START PAGE EXTRACT

It seems to me that we are dealing with two debates. The first debate is about the merits or otherwise of introducing a ban on smoking in public places. The second debate, once we have decided that there should be a restriction in some form, as the sponsors have, is about what is the best and most appropriate way of achieving the desired aim.

Luckily—I say this with some deference and a measure of apology—notwithstanding the views of my noble friends Lord Geddes and Lord Naseby, the noble Lord, Lord Harris of High Cross, and others, the first of those issues carries with it broad consensus across the parties. I listened with close attention to the noble Lord, Lord Faulkner, whom we all respect greatly as someone who has championed this cause for many years now, and my respect and regard for the noble Baroness, Lady Howarth, is exactly the same.

The case that they have put about the health hazards of passive smoking seems very powerful. The evidence that has emerged, especially over the past five to six years, about morbidity and mortality stemming directly from passive smoking has been endorsed in many countries at the highest level of the medical profession. The noble Viscount, Lord Simon, referred to some of the evidence, as did the noble Lord, Lord Rea, and most notably, the noble Lord, Lord Turnberg. Speaking for myself, I find it compelling. Those who find it compelling must necessarily believe that action of some sort needs to be taken.

END PAGE EXTRACT
START ENTRIES SHOWN

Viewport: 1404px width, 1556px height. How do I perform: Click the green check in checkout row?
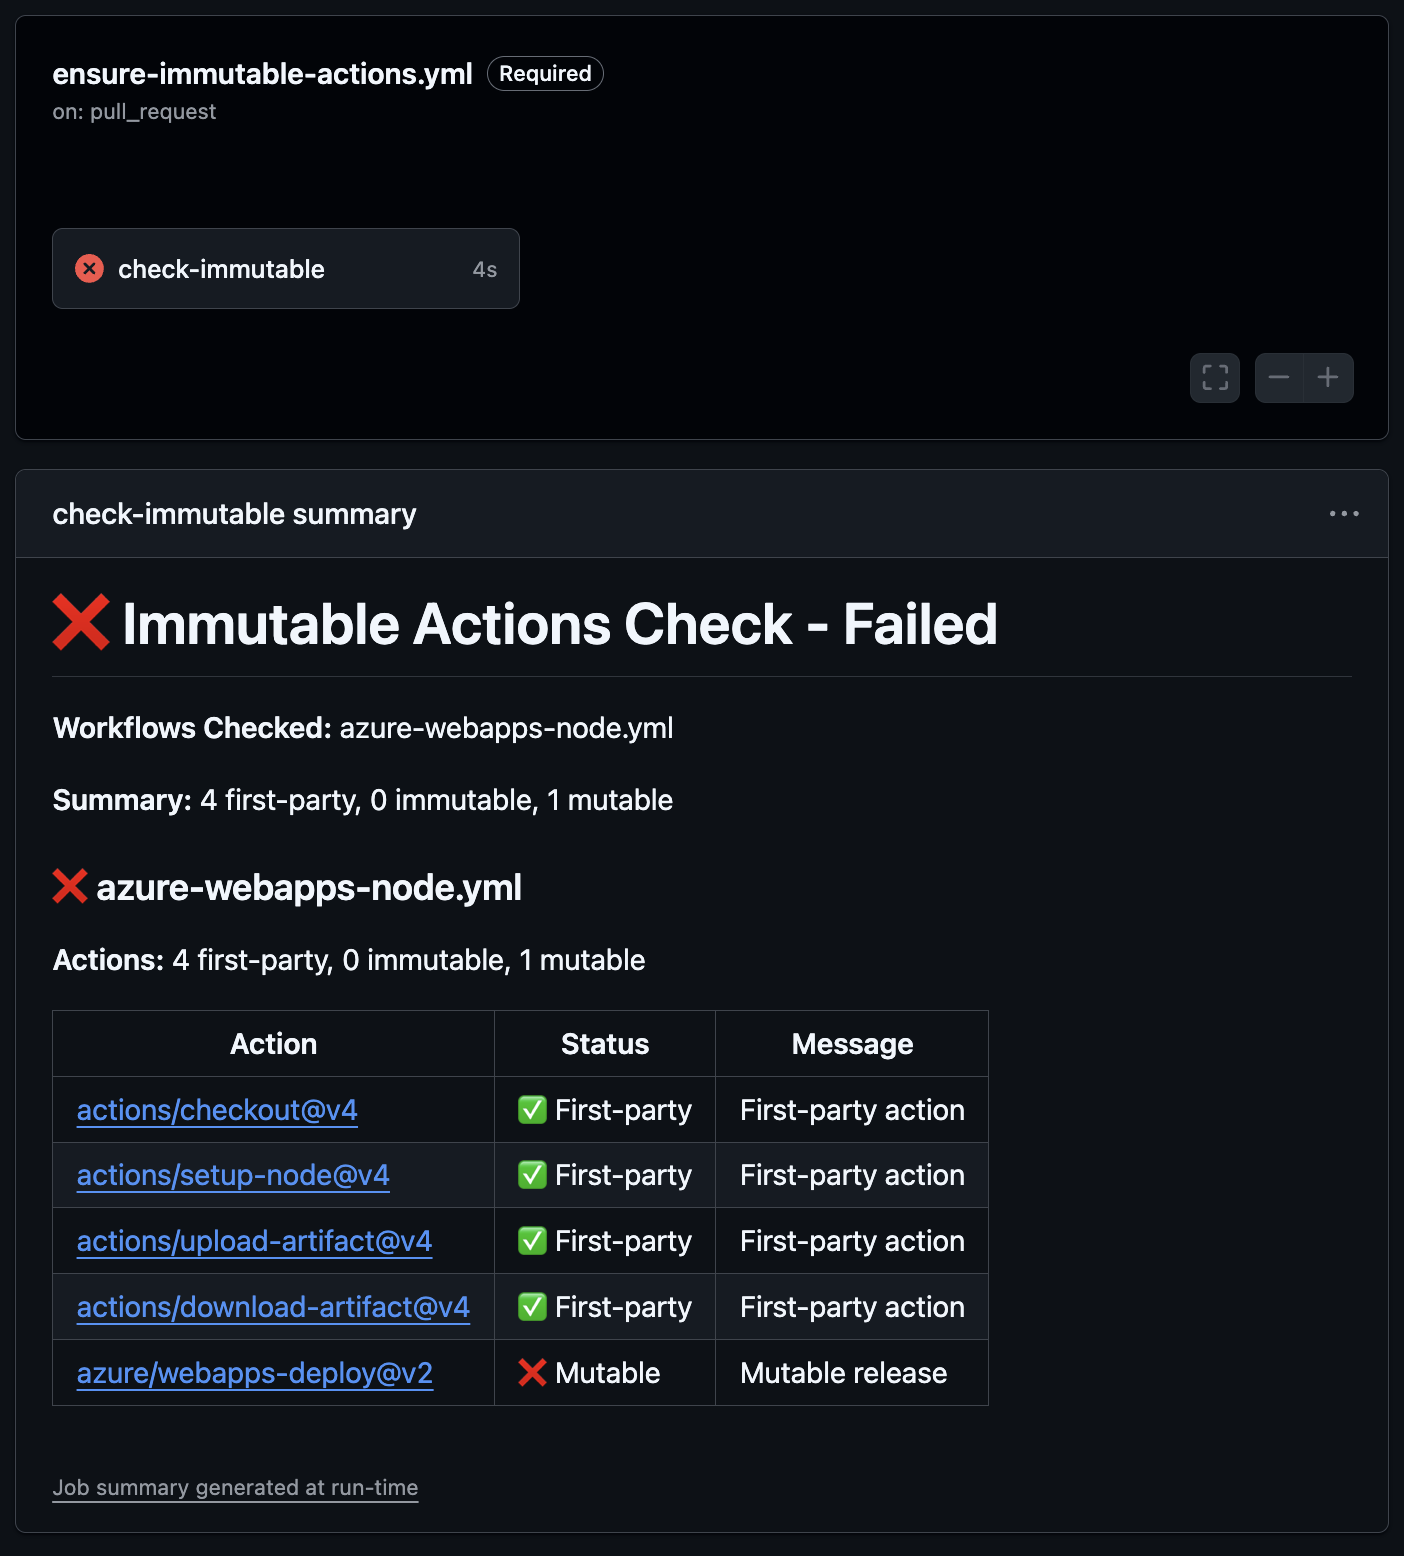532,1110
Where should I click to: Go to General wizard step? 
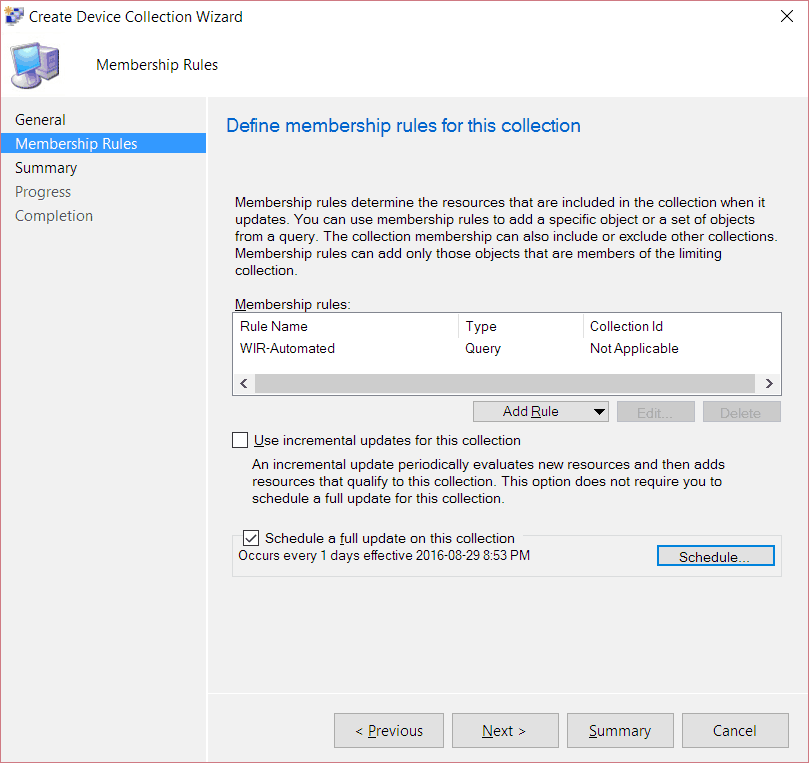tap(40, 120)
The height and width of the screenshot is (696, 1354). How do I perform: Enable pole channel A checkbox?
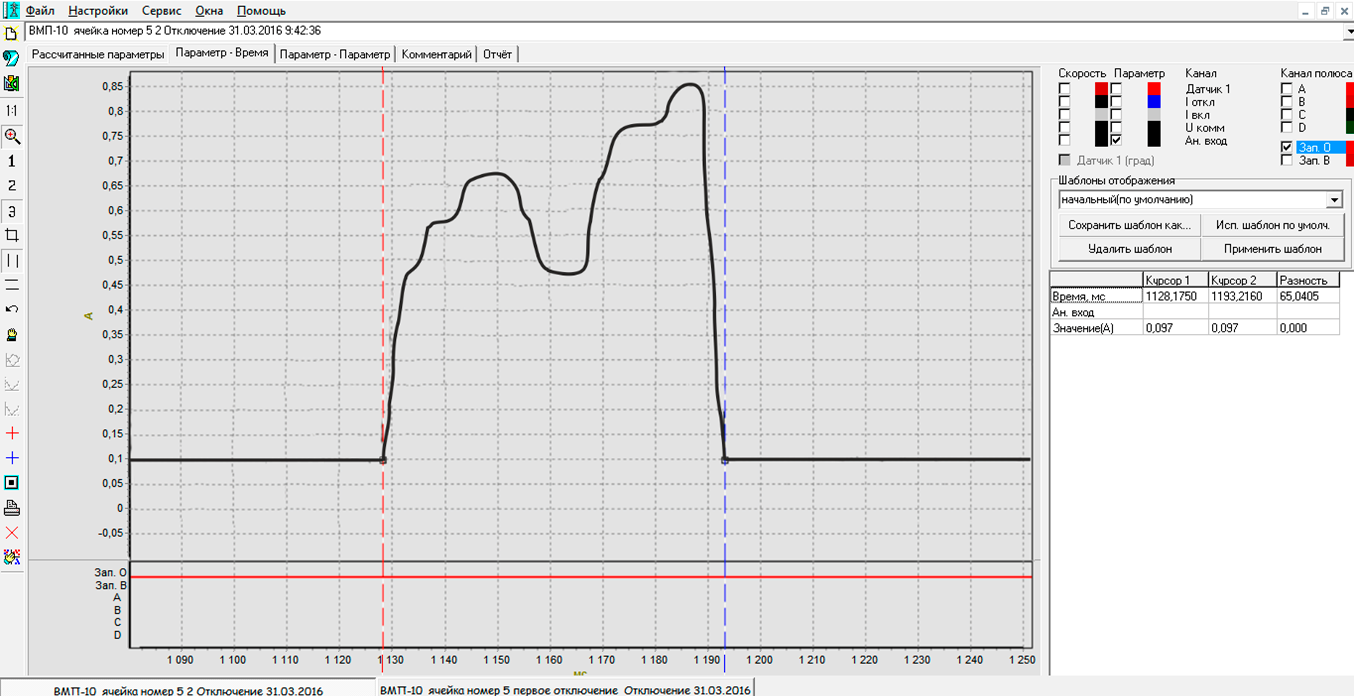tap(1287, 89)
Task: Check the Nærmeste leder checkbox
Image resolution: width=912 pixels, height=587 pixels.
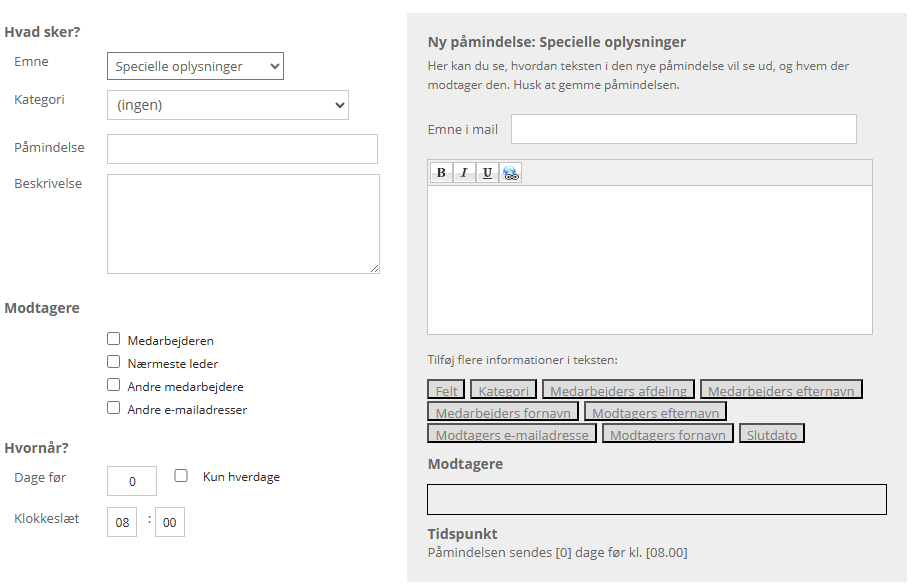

END ENTRIES SHOWN

:: TASKS TO CARRY OUT ::
1 – In the smoking-ban speech, over what period has the evidence on passive smoking especially emerged?
2 – Reproduce word for word the stretch of the smoking-ban speech from "The case that" through "to be taken.".

:: WRITTEN ANSWERS ::
1 – Over the past five to six years.

2 –
The case that they have put about the health hazards of passive smoking seems very powerful. The evidence that has emerged, especially over the past five to six years, about morbidity and mortality stemming directly from passive smoking has been endorsed in many countries at the highest level of the medical profession. The noble Viscount, Lord Simon, referred to some of the evidence, as did the noble Lord, Lord Rea, and most notably, the noble Lord, Lord Turnberg. Speaking for myself, I find it compelling. Those who find it compelling must necessarily believe that action of some sort needs to be taken.